Summit in Japan Will Focus on Helping Animals

The summit will develop response procedures and protocols to monitor, evacuate and treat animals contaminated by radiation.

Posted: April 25, 2011, 3 a.m. EDT

Livestock, horses, and companion animals, such as pet dogs and cats, were among the large number of animals left behind in the evacuation zone near the Fukushima Daiichi Nuclear Power Plant.
The International Fund for Animal Welfare (IFAW) will hold the summit on May 2–3. Topics will include radiation exposure, animal physiology, animal behavior, animal rescue and evacuation techniques, animal decontamination, animal sheltering and husbandry, wildlife habitat and rehabilitation, and human responder safety.

The summit is in response to the earthquake and subsequent tsunami that hit Japan on March 11 and caused damage to the Fukushima Daiichi Nuclear Power Plant. After radiation was detected outside of the plant, the government of Japan declared a mandatory evacuation of residents within the area.

-------------------------

Written request 1 = For the animal summit article, mark each statement yes or no and quote the article's deciding words: (a) The summit will take place on May 2–3. (b) The earthquake and tsunami struck Japan on April 25. (c) Human responder safety is one of the summit topics.
Written request 2 = Please repeat, word for word, the part of the animal summit article that opens with the words containing "Livestock, horses, and" and closes with "near the Fukushima Daiichi Nuclear Power Plant.".
The data after this article isn't needed for anything here.

Given information =
-------------------------

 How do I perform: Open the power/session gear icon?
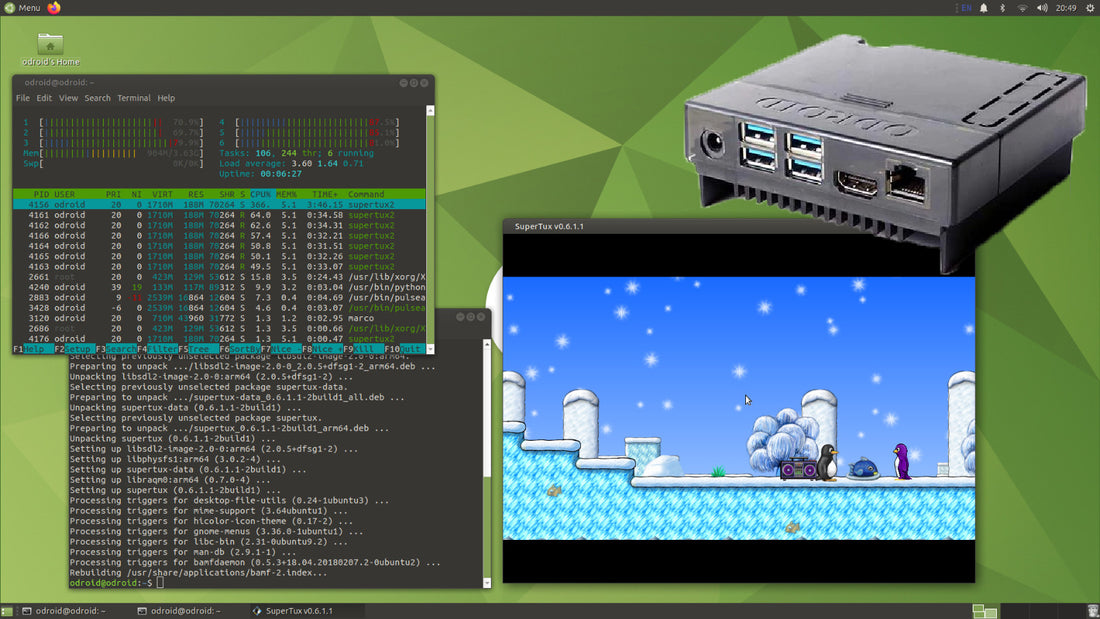pos(1088,8)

-------------------------

Solution 1 =
(a) Yes: "The International Fund for Animal Welfare (IFAW) will hold the summit on May 2–3."
(b) No: "the earthquake and subsequent tsunami that hit Japan on March 11"
(c) Yes: "and human responder safety"

Solution 2 =
Livestock, horses, and companion animals, such as pet dogs and cats, were among the large number of animals left behind in the evacuation zone near the Fukushima Daiichi Nuclear Power Plant.